BTW, Sony now makes a SP 90min. D8 tape. If your project is under 1-1/2 hours, you can master to this tape and make vhs dubs from it. A little better results than mastering to svhs. Downside is wear and tear on your D8 camera. Upside info is my D8 camera has rolled over 100 tapes through it with perfect performance. Manual cleaning every 20 hours helps, I'm sure. I use Sony reg. 8mm tape stock only. And the new SP90 D8 Sony stock when needed.

Craig (Just call me HPV, why do I bother with this sig. ?) H. 8-)
Caruso wrote on 1/14/2002, 3:53 AM
Thanks, HVP. I'll look into the Sony 90-minute tape. The project is less than 1 1/2 hrs.
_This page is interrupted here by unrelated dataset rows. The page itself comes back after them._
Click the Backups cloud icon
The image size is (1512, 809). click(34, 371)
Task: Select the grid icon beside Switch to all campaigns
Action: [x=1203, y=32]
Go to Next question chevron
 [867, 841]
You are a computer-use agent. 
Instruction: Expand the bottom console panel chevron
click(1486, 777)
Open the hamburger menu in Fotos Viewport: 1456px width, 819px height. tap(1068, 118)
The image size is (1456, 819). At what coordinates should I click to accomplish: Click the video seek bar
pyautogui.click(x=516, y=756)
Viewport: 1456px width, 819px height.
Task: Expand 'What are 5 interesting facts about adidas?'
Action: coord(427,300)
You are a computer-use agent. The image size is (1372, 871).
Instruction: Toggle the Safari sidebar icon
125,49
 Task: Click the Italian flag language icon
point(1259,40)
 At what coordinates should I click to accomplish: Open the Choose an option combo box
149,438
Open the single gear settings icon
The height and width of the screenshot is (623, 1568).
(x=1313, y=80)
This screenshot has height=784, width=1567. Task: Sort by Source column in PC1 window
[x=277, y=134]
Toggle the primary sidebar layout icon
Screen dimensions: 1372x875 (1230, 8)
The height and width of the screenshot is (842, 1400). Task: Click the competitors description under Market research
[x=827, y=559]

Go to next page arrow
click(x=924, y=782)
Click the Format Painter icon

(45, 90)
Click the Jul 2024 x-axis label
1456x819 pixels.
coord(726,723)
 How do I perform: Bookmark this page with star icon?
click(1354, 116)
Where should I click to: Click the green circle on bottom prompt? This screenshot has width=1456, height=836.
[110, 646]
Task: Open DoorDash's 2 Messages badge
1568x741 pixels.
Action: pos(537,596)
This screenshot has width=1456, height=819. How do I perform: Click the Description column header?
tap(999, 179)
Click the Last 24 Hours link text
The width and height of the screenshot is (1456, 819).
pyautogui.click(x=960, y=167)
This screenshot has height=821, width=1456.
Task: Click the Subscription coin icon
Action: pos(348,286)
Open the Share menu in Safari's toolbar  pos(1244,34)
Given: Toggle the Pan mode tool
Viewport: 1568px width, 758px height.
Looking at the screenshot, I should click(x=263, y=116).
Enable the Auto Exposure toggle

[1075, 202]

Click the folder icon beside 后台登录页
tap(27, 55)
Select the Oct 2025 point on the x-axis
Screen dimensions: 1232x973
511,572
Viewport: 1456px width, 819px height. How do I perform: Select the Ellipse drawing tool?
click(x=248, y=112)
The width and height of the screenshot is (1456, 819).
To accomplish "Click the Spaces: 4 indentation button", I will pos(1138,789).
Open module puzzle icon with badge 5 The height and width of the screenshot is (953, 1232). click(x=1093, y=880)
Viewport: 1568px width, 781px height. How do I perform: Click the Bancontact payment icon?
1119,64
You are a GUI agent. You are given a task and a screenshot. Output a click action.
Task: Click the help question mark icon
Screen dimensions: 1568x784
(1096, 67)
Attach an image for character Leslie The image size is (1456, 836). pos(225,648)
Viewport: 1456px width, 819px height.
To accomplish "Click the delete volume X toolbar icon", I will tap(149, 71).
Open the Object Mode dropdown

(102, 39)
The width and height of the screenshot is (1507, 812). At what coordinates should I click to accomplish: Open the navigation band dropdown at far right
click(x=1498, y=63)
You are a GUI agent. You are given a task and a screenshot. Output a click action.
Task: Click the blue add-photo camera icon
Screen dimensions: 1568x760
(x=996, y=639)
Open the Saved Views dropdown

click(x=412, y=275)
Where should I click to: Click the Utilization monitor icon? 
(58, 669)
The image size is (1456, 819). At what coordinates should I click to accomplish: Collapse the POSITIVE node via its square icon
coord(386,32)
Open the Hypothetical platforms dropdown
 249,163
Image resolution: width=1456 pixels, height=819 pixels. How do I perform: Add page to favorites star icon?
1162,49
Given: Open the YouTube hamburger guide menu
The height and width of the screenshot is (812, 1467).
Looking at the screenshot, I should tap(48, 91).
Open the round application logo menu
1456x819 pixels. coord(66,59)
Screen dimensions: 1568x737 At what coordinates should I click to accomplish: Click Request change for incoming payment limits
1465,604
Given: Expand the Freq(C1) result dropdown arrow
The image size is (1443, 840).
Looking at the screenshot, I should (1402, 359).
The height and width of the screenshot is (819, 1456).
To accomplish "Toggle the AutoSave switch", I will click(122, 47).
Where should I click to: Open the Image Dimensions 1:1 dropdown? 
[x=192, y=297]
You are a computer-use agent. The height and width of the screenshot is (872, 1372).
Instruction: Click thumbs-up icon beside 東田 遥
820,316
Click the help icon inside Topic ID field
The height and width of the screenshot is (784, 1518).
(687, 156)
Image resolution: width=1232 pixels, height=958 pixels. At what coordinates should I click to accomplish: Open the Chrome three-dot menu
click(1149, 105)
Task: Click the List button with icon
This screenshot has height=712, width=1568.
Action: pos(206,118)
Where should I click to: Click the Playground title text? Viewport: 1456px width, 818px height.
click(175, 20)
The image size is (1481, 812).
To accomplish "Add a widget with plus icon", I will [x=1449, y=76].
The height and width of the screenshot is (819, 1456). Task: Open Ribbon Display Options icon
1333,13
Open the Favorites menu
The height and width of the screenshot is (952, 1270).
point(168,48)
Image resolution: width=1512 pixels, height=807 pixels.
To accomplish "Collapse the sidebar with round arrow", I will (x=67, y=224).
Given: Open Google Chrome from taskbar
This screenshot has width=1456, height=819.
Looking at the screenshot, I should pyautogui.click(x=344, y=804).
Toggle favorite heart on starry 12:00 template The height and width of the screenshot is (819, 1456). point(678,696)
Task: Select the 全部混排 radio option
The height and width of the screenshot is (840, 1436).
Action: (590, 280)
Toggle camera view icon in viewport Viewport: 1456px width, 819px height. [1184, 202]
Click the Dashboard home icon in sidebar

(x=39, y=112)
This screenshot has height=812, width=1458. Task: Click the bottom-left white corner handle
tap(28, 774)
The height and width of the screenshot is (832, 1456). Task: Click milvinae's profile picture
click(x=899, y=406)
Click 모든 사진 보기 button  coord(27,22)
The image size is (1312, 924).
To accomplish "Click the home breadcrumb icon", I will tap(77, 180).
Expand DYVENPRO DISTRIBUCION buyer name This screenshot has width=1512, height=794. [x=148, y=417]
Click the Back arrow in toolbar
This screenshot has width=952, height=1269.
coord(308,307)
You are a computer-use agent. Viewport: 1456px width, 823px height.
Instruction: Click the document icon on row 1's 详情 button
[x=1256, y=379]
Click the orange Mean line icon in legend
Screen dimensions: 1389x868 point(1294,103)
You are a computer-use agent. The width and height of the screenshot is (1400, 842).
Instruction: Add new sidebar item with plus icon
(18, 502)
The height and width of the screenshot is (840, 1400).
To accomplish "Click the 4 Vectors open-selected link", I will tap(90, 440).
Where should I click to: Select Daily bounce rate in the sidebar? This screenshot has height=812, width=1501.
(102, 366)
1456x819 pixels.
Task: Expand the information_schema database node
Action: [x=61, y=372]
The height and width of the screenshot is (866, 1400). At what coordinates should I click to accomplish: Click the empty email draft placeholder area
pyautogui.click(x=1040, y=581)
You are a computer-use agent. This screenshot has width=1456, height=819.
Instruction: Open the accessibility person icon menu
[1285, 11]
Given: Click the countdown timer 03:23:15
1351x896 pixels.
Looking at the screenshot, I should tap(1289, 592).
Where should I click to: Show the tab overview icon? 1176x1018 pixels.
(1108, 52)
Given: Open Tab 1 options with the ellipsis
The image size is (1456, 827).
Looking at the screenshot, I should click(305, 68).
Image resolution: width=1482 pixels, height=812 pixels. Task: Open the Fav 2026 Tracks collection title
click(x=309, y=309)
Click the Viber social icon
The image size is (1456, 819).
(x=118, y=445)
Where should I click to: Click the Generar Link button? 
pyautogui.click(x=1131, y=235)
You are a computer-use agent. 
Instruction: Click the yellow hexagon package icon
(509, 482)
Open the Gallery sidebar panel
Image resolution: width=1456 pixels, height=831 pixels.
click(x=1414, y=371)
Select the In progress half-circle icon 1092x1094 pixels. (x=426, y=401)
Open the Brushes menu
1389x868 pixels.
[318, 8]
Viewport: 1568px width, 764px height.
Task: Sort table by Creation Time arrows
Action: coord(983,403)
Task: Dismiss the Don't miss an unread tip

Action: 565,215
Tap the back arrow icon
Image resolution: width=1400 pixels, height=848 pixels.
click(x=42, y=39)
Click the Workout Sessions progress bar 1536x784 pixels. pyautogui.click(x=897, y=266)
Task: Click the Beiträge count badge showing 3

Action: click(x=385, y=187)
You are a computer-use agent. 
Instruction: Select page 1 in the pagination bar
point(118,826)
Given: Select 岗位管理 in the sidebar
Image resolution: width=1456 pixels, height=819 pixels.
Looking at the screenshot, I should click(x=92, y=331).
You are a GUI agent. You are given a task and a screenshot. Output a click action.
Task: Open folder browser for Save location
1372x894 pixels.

I'd love to get a D8 print of it so that I will feel comfortable in finally deleting this project (and all its associated files) from my computer.

Even though my system has ample storage space, I've rendered, then tweaked and rendered the render using a new instance of the veg file several times to the point where I hardly know which files are part of my project anymore.

Actually, though, I did get one final, complete rendering last evening, and I consider that instance to be a final take (but haven't viewed it from start to finish yet to check for glitches, and won't feel comfortable in deleting everything else until I do).

At any rate, like you, I am most pleased with VV30 (although render to device from the timeline is still not working right for me . . . I'm thinking that, too, might be a disk management problem . . . ).

Until VV30 arrived, I always depended upon Pinnacle's S7 to move my projects to tape, but, right now, S7 is not even loaded on my machine, so high is my confidence in VV30's reliability in printing to tape (albeit from vidcap30 screen only) without problems.

Thanks again for your reply, and thanks SF for a great software package.

Caruso

SonyEPM wrote on 1/14/2002, 8:50 AM
It could be the video levels of your projects are simply too hot for your video deck.

You can clamp the video output to broadcast specs if you add the "Broadcast Colors" filter (clamp preset) to the video output (drop it on the video preview window). This does force recompression of every frame, but it will bring the video levels down to legal NTSC specs (and your deck SHOULD be able to handle those).